Manifestations : le triomphe de la terreur
par mikiane
lundi 27 mars 2006
Déjà, en novembre dernier, nous avions eu un avant-goût de ce que l’on pourrait nommer le « triomphe de la terreur » : des hordes de sauvages saccageant, brûlant, agressant, tuant même gratuitement, sans revendication, juste pour l’ivresse du néant, et en louange au rien.
Quelques semaines de couvre-feu, et les cendres ont enfoui la braise. Elles l’ont enveloppée, protégée, conservée dans l’attente d’une prochaine bourrasque. Alors, le CPE et son lot d’angoisses sont arrivés. Les étudiants, les salariés et les organisations syndicales ont réagi en se mobilisant avec respect et détermination. Malheureusement, là où la nécessaire lutte des classes aurait dû opérer, provoquant une bagarre politique, généreuse et fertile entre exploitants et exploités, nous avons assisté au réveil du monstre haineux. L’embrasement a été lent : trois foyers en deux semaines ! La Sorbonne, la Nation et les Invalides. A chaque fois, des centaines d’anonymes cagoulés ont agressé plusieurs manifestants avant de s’en prendre aux CRS, volant ou détruisant systématiquement des dizaines de biens privés et publics.
Après quelques arrestations, les autorités se sont exprimées sur les appartenances politiques et sociales des "casseurs" . Elles seraient très hétérogènes. On retrouverait, parmi eux, des militants d’extrême droite, d’extrême gauche et des voyous venant de quartiers dits difficiles. Avec toutes les précautions que l’on peut prendre, compte tenu de la source de l’information, il y a tout de même les images et les vidéos, les annonces sur les forums Internet, les looks, les gestuelles, les expressions et les modes opératoires... Bref, tant d’indices qui évoquent les groupuscules extrémistes des deux bords et les petites frappes des cités.

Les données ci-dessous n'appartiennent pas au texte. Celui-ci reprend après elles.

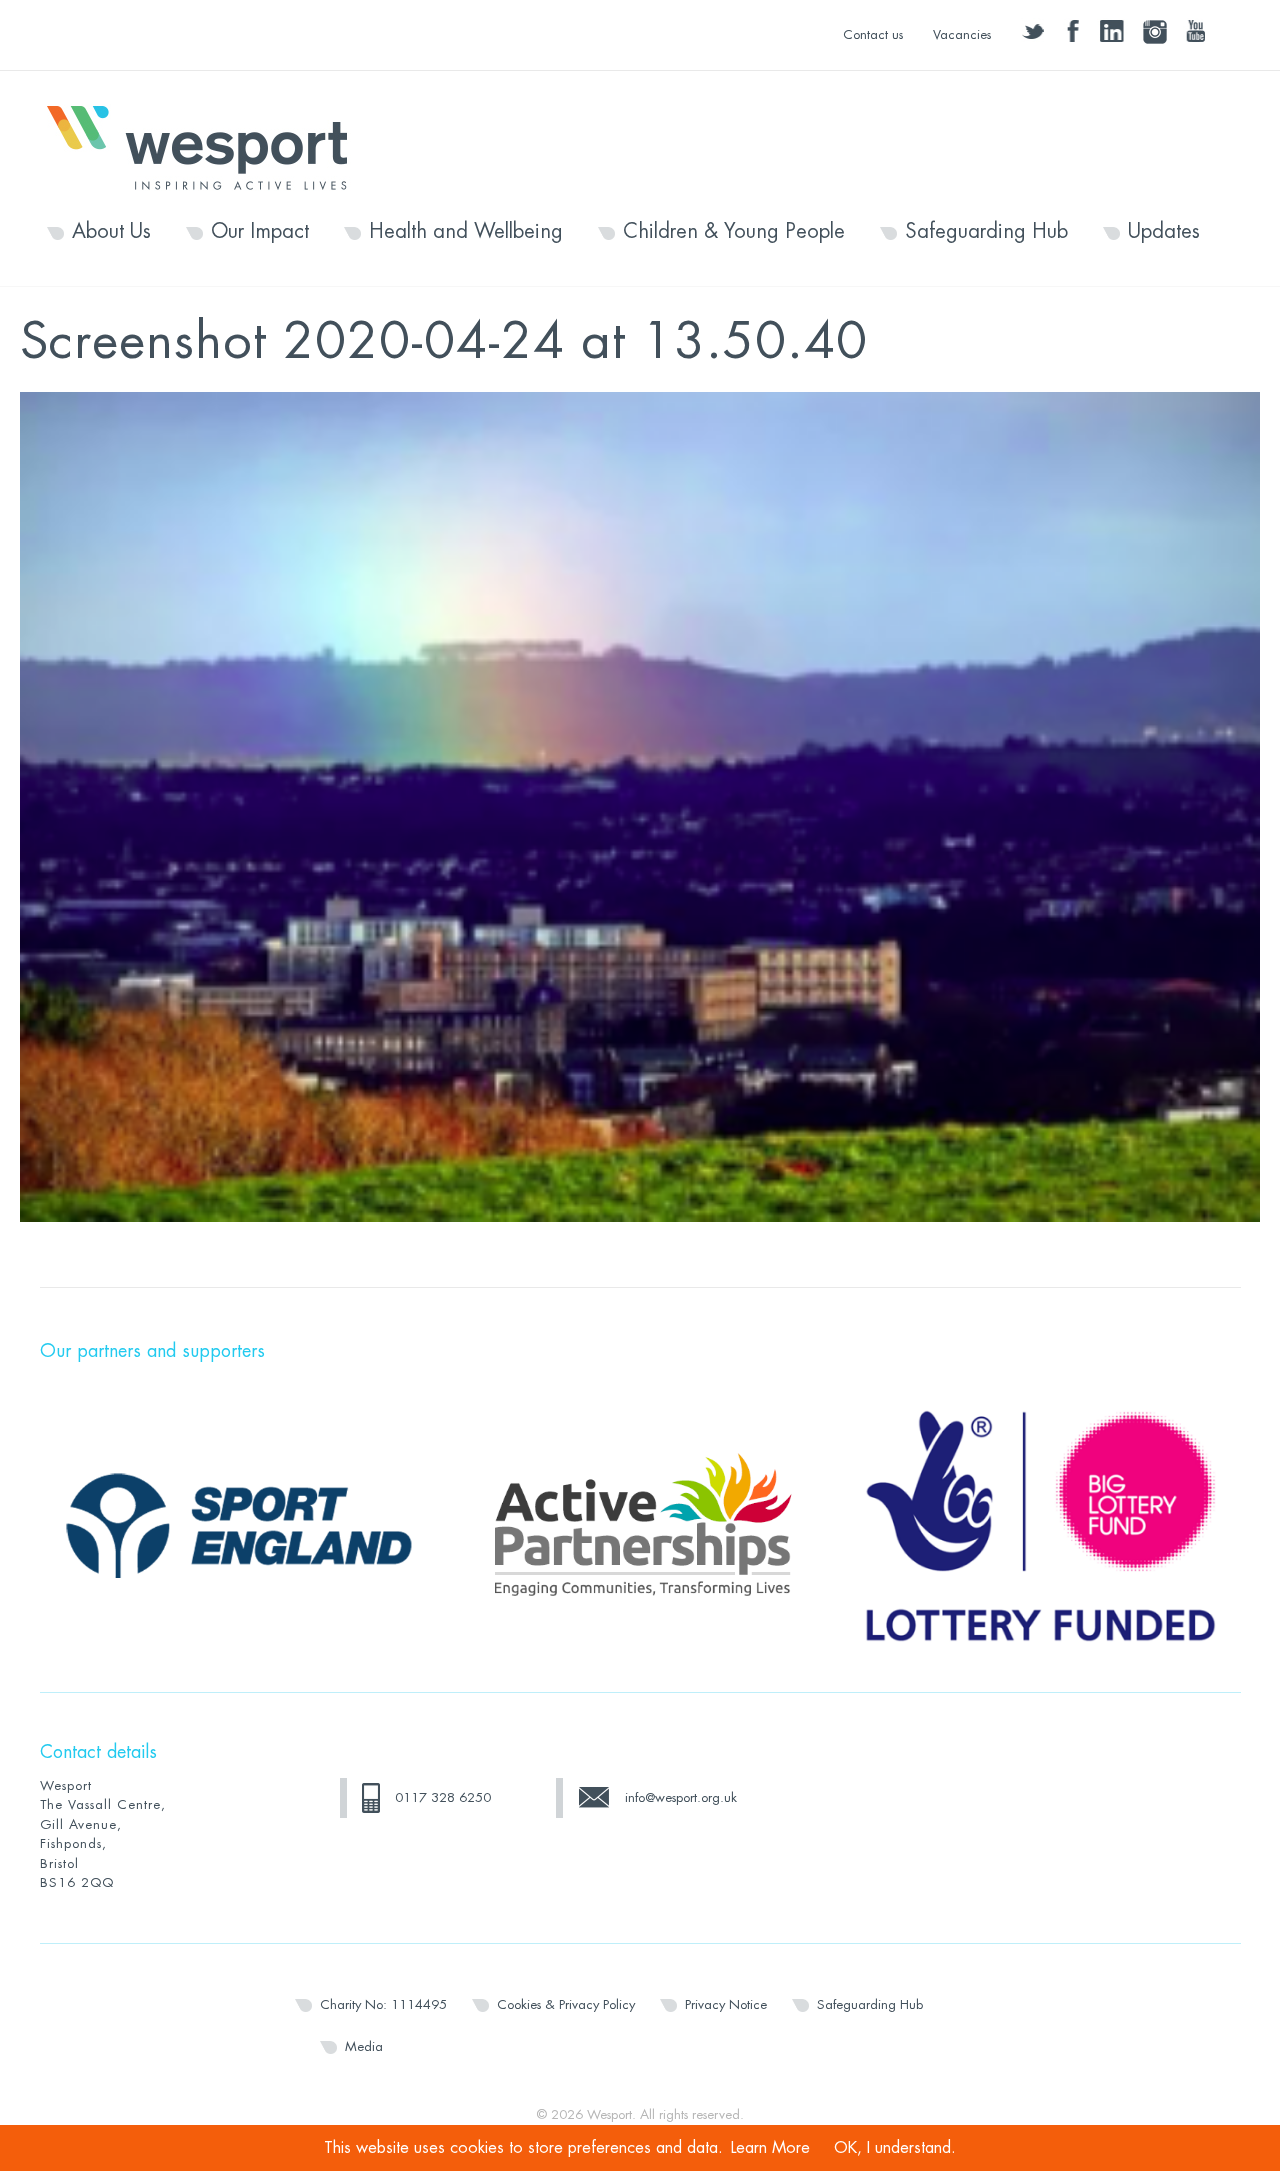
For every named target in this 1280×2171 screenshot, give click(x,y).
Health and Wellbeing (466, 232)
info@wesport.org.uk (681, 1797)
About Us (111, 232)
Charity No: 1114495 (383, 2004)
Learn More (770, 2148)
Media (364, 2046)
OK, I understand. (895, 2148)
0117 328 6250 (443, 1797)
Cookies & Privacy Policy (566, 2004)
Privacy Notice (726, 2004)
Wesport (207, 146)
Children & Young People (734, 232)
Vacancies (962, 34)
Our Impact (260, 232)
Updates (1164, 232)
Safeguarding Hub (986, 232)
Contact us (873, 34)
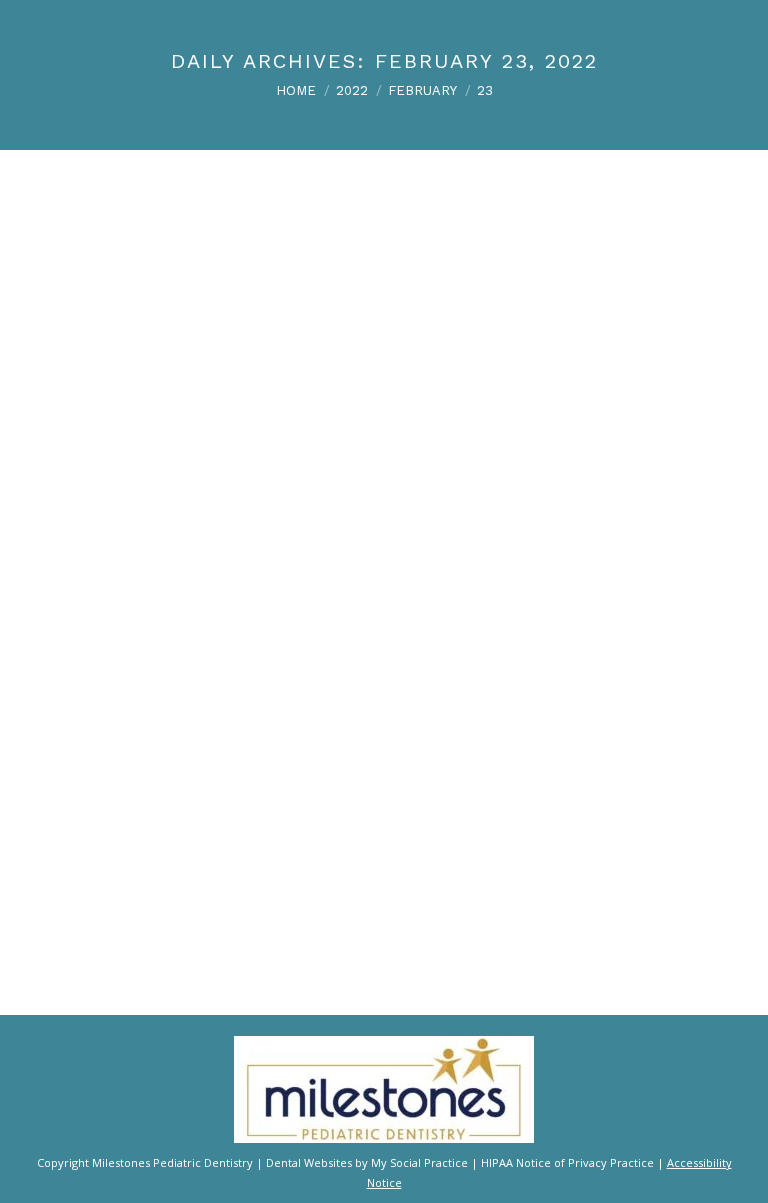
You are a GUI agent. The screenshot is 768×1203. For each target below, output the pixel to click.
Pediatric (278, 884)
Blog (76, 884)
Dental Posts (127, 884)
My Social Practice (418, 1162)
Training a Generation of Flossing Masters (229, 854)
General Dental (207, 884)
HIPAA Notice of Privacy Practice (567, 1162)
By (342, 884)
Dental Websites (309, 1162)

Cette association contre nature, entre groupuscules d’extrême droite, d’extrême gauche et de simples voyous, est affolante. On reconnaît dans ce bouillon de haine ce qu’Hannah Arendt appelait les organisations massives d’individus atomisés et isolés lorsqu’elle désignait les mouvements totalitaires. Mais le plus effrayant est la réaction de nos représentants politiques. A droite, le ministre de l’intérieur est attentiste, et on le comprend. Cette situation est une aubaine : elle casse la dynamique des manifestants, de plus en plus inquiets pour leur intégrité physique lors des rassemblements, et elle accroît la peur au sein de la population qui, logiquement, sera plus attentive aux discours sécuritaires. À gauche, les syndicats, le PC et le PS appellent au retrait du CPE en mettant en avant - donc en utilisant à des fins politiques - les violences et le climat insurrectionnel.
Si la terreur triomphe, la démocratie s’écroule. Il est indispensable que tous les acteurs (médias, politiques, syndicats, citoyens) séparent les deux phénomènes : violences gratuites, et manifestations anti-CPE. A ce propos, pour la prochaine grande journée de mobilisation, le 28 mars prochain, il serait bon que l’ensemble des organisations républicaines se coordonne avec les autorités afin de tout mettre en œuvre pour parvenir à établir un cordon sanitaire entre manifestants et casseurs, garantissant ainsi la sécurité des biens et personnes, et l’intégrité du combat politique.